阅读说明：本技术 一种冰浆-海水两相流换热实验台 (Ice slurry-seawater two-phase flow heat exchange experiment table ) 是由 徐立 陶铖 任立波 黄长绪 孙强 陈海文 杜鹏程 张诗洁 于 2018-06-05 设计创作，主要内容包括：本发明公开了一种冰浆-海水两相流换热实验台,由制冰系统、动力系统、控制系统和测试系统组成,所述制冰系统包括制冰机、冰浆槽和海水储存罐,所述制冰机的入口与海水储存罐连通,制冰机的出口位于冰浆槽的上方；所述动力系统包括砂浆泵,砂浆泵的入口与制冰系统连通,具体与制冰系统的冰浆槽连通；砂浆泵的出口与调节系统连通；所述测试系统包括测试管路、激振装置和电源,所述测试管路两端分别与调节系统连通；测试管路设有测试段,测试段穿过管路外壳,管路外壳安装于激振装置上。本发明的有益效果为：本发明设置激振装置,可模拟船舶在行驶时受到的振动,给与实验软管一定的振幅,实验工况与实际情况更接近,保证了实验的准确性,提高了实验结果的可信度。(the invention discloses an ice slurry-seawater two-phase flow heat exchange experiment table, which consists of an ice making system, a power system, a control system and a test system, wherein the ice making system comprises an ice making machine, an ice slurry tank and a seawater storage tank, the inlet of the ice making machine is communicated with the seawater storage tank, and the outlet of the ice making machine is positioned above the ice slurry tank; the power system comprises a mortar pump, and an inlet of the mortar pump is communicated with the ice making system, particularly an ice slurry groove of the ice making system; the outlet of the mortar pump is communicated with the adjusting system; the test system comprises a test pipeline, an excitation device and a power supply, and two ends of the test pipeline are respectively communicated with the adjusting system; the test pipeline is provided with a test section, the test section penetrates through the pipeline shell, and the pipeline shell is installed on the excitation device. The invention has the beneficial effects that: the invention is provided with the excitation device, can simulate the vibration of the ship when the ship runs, gives a certain amplitude to the experiment hose, ensures the experiment accuracy and improves the reliability of the experiment result, and the experiment working condition is closer to the actual condition.)

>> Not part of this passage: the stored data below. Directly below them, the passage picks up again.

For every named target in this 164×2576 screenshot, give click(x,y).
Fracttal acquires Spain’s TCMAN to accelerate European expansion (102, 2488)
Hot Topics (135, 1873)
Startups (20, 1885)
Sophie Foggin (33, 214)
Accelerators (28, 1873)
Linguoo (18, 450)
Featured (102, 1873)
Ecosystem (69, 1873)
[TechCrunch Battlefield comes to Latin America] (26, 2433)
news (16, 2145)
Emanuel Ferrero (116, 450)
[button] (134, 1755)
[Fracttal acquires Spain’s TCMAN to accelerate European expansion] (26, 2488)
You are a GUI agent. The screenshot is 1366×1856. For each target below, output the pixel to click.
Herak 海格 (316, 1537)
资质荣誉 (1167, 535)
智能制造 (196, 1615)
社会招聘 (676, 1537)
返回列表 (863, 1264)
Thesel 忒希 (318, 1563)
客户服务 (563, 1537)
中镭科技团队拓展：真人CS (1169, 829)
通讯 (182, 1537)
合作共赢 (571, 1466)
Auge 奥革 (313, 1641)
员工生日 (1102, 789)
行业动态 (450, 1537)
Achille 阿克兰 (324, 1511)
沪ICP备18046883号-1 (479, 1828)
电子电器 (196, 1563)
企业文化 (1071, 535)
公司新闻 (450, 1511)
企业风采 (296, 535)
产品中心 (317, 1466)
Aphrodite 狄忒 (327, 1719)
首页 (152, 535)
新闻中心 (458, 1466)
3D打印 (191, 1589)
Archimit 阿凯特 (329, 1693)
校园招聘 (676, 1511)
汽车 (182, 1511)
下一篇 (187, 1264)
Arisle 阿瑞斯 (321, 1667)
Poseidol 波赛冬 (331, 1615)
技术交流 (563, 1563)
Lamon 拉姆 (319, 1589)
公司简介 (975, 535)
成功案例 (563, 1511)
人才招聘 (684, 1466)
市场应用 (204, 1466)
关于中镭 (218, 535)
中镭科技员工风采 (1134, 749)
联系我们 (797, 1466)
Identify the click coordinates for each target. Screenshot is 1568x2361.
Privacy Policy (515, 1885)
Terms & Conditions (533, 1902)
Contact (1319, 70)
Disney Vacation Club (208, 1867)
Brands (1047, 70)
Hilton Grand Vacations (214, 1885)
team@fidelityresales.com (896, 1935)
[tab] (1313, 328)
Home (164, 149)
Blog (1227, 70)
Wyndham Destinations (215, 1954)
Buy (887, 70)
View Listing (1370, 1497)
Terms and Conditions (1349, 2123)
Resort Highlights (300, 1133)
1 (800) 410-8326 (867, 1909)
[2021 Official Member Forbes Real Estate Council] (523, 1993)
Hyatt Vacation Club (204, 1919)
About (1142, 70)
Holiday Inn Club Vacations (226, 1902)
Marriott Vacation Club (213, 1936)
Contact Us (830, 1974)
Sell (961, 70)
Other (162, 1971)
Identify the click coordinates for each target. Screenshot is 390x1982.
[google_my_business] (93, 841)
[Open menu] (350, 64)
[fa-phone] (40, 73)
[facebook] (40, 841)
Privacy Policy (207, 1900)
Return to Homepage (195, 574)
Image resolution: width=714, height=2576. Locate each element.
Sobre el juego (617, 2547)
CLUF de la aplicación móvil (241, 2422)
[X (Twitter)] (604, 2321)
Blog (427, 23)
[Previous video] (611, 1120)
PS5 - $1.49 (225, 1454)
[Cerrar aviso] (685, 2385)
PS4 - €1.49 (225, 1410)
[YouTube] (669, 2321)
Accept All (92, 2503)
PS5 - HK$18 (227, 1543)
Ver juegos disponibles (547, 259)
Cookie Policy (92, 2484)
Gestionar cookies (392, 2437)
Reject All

1. The ice slurry-seawater two-phase flow heat exchange experiment table is characterized by comprising an ice making system, a power system, a control system and a test system, wherein the ice making system comprises an ice making machine, an ice slurry tank and a seawater storage tank, an inlet of the ice making machine is communicated with the seawater storage tank, and an outlet of the ice making machine is positioned above the ice slurry tank; the power system comprises a mortar pump, and an inlet of the mortar pump is communicated with the ice making system, particularly an ice slurry groove of the ice making system; the outlet of the mortar pump is communicated with the adjusting system; the test system comprises a test pipeline, an excitation device and a power supply, and two ends of the test pipeline are respectively communicated with the adjusting system; the test pipeline is provided with a test section, the test section penetrates through a pipeline shell, the pipeline shell is installed on the excitation device, the test shell is connected with a power supply in parallel, and the test shell is connected with the adjusting system through a paperless recorder.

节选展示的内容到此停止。